O segundo estudo foi publicado em maio no repositório do National Bureau of Economic Research (NBER), dos Estados Unidos, de autoria de economistas da Alemanha, Estados Unidos e China. O trabalho, um documento para discussão ainda não avaliado por outros pesquisadores, analisou outro recorte da produção científica mundial: artigos publicados entre 2000 e 2021 em 461 periódicos de 20 grandes campos do conhecimento que estão entre os 10% mais citados do mundo, segundo classificação da empresa Clarivate.
Os resultados do estudo, intitulado “Tigre de papel? Ciência chinesa e viés doméstico em citações”, mostraram que 57,2% das citações de artigos produzidos na China são provenientes de pesquisadores do próprio país, o maior índice entre as nações avaliadas. Nesse estudo, os Estados Unidos aparecem com 37,1%, a Índia com 26,8%. Como esses países têm comunidades científicas grandes e a repercussão de suas produções acadêmicas tende a ser significativa internamente, os economistas criaram uma técnica analítica para avaliar se o desempenho estava dentro do que poderia ser esperado, dadas essas variáveis, e descontar os efeitos de um eventual viés doméstico exagerado nas citações.

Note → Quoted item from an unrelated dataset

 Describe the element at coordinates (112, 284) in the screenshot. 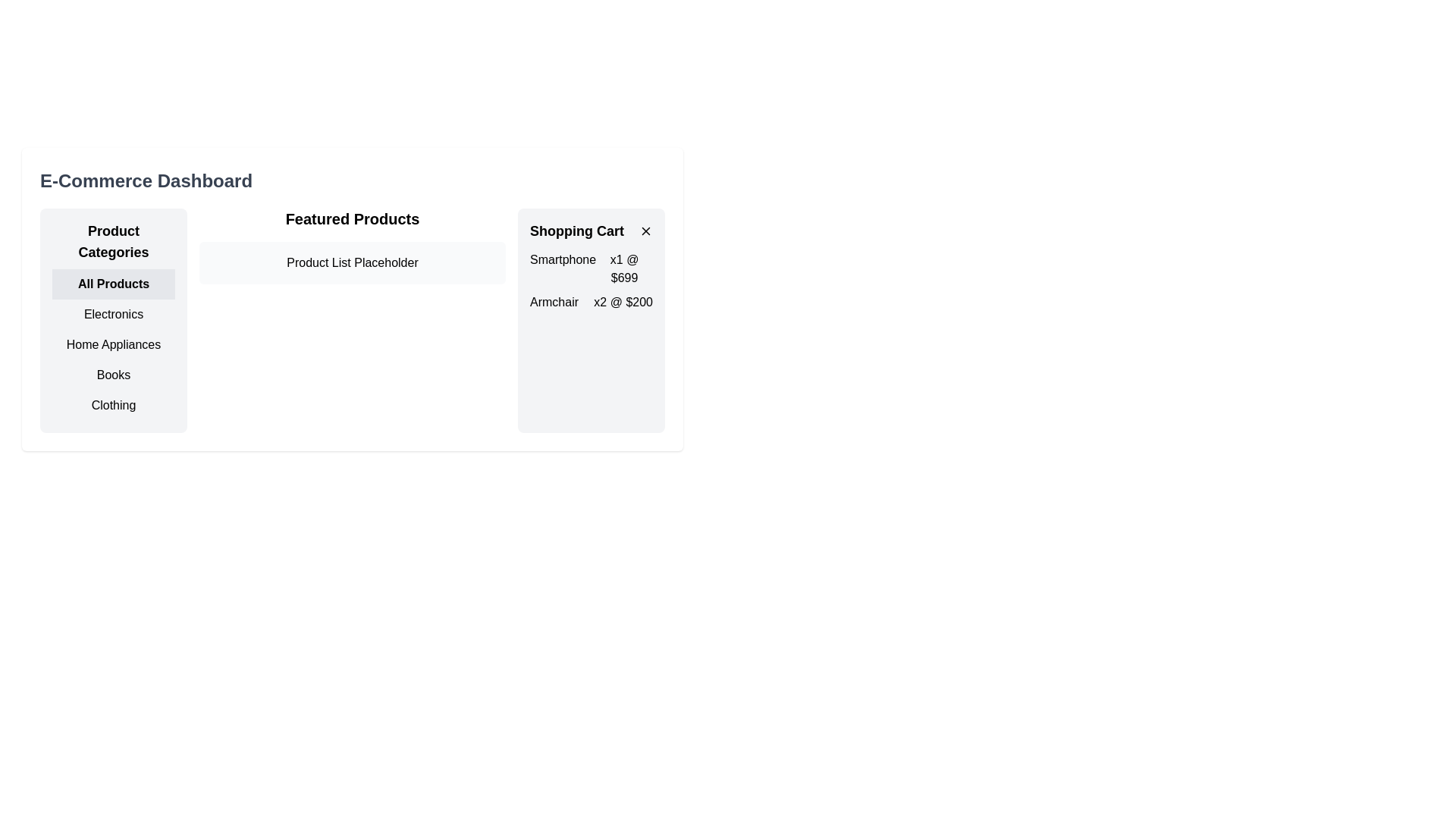

I see `the first item in the vertical list of categories under 'Product Categories'` at that location.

Concluíram que há, sim, um exagero na performance chinesa e que o país cairia do segundo para o quarto lugar no ranking global de pesquisa de impacto, atrás dos Estados Unidos, Reino Unido e Alemanha, quando os indicadores de citações são ajustados pela técnica analítica que desenvolveram. De acordo com os autores do trabalho, as nações ocidentais que competem com a China se beneficiariam se fizessem uma avaliação mais realista do fôlego do país asiático.